The December 20th/27th 2021 issue of Jinja Shinpō (a joint issue for the end of the year) included an article on the new transaction charges that many banks have been introducing, and their impact on jinja.
Many banks have introduced, or are about to introduce, charges for deposits (or withdrawals, but the concern is over deposits) of large numbers of coins. In most cases, it is free up to one hundred coins, but after that there is a fee that works out to ¥1.1 per coin in ideal cases. (It tends to be a fixed fee for 501-1000 coins, and the like, so the fee is a bit higher if you are low in the range, and lower if you are high in the range. Some banks charge you even if you decide not to deposit the money when you hear the fee. ¥1.1 is ¥1 plus consumption tax, by the way.)
This is obviously a concern for jinja that want to deposit the coins dropped into the offertory box. ¥1 coins are worse than useless, as the fee is more than the value of the coin, while the bank’s share of the traditional ¥5 coin is over 20%.
One point of particular interest is that the article gives precise numbers for a jinja in Tokyo Prefecture. In a certain month (neither the month nor the jinja is identified), ¥155,536 was put into the offertory box, made up of 6,094 coins. The transaction fee would vary by bank, but would be about 5% of the total.
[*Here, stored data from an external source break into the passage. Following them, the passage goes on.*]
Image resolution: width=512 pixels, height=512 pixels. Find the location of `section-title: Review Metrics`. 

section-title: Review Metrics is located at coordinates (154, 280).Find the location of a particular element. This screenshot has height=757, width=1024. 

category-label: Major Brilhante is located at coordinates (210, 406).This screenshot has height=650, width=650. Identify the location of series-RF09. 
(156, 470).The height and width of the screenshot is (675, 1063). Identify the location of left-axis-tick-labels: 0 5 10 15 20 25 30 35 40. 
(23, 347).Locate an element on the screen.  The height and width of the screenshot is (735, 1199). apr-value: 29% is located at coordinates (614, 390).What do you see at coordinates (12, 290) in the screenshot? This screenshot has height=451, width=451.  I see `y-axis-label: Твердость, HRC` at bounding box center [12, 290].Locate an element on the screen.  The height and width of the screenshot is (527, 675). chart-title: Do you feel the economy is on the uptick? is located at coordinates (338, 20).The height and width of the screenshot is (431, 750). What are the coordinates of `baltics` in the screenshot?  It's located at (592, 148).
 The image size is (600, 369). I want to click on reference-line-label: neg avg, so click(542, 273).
Someone, possibly at a different jinja (the article is strategically vague…) said that they get just short of ¥20,000 in ¥1 coins every year, which is a substantial amount to be unable to deposit. We can also see that the average value per coin at the first jinja is about ¥25, which means that quite a few people must be offering larger denominations than ¥5. This is of particular interest because these are the first specific numbers I have seen for the amount dropped into the box. It is one unspecified jinja in Tokyo, so we can’t generalise at all, but it is, at least, a data point.
The main point of the article, explicitly emphasised at the end, is that this is a real problem for jinja, and that they need to discuss how to address it. This is, primarily, the issue of cashless offerings, which I have mentioned before.
The take-home message for us is that we should not offer ¥1 coins at all, and even the “traditional” ¥5 coin should be avoided. The transaction fee on a ¥10 coin is 11%, which is just about acceptable, but unless you are visiting a lot of jinja (or one jinja a lot of times), ¥50 coins might be a better minimum denomination.
Hmmm. For a bit of cultural—or economic—anthropology, what is the background of the new charges?
—As far as coins, I could see mebbe a concern these days related to Covid, but then winding up with change will be related to how much one spends using cash vs using a card . . . where in my case, I have absolutely no idea of an average Japanese use of cash vs a debit/credit car/online wozzer . . .
Japan was heavily cash based, despite government attempts to encourage the move to cashless (even credit cards), until the pandemic. That gave things a strong push, and now cashless transactions have become much more common. Cash is still very much in use, however.